LISTED RECORDS Start Marker

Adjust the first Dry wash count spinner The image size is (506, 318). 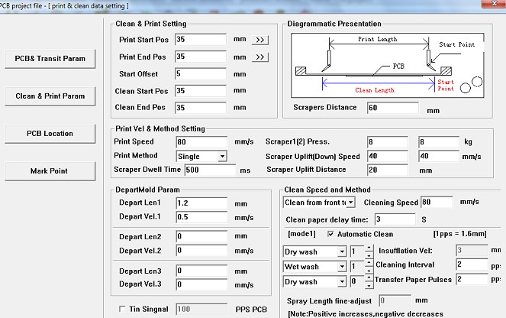pyautogui.click(x=366, y=251)
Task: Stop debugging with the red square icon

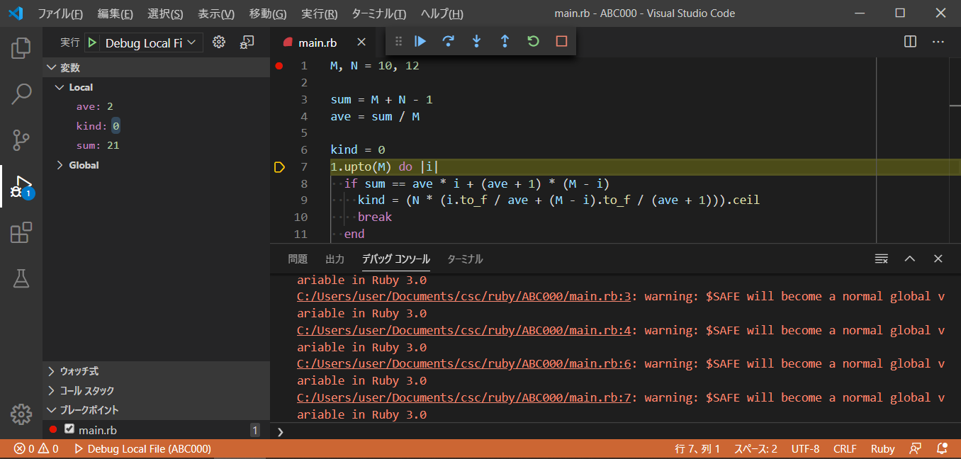Action: click(x=561, y=41)
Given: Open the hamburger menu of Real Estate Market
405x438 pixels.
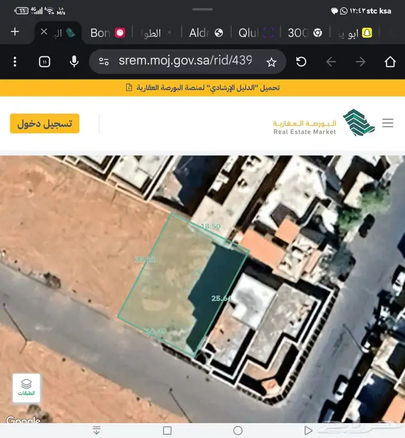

LISTED RECORDS End Marker

▶ **WHAT YOU ARE ASKED TO DO**: The range to copy runs from the line with "Given: Open the" to the last line of the entries, both included; copy it exactly and leave out the pictures.

▶ **REPLY**:
Given: Open the hamburger menu of Real Estate Market
405x438 pixels.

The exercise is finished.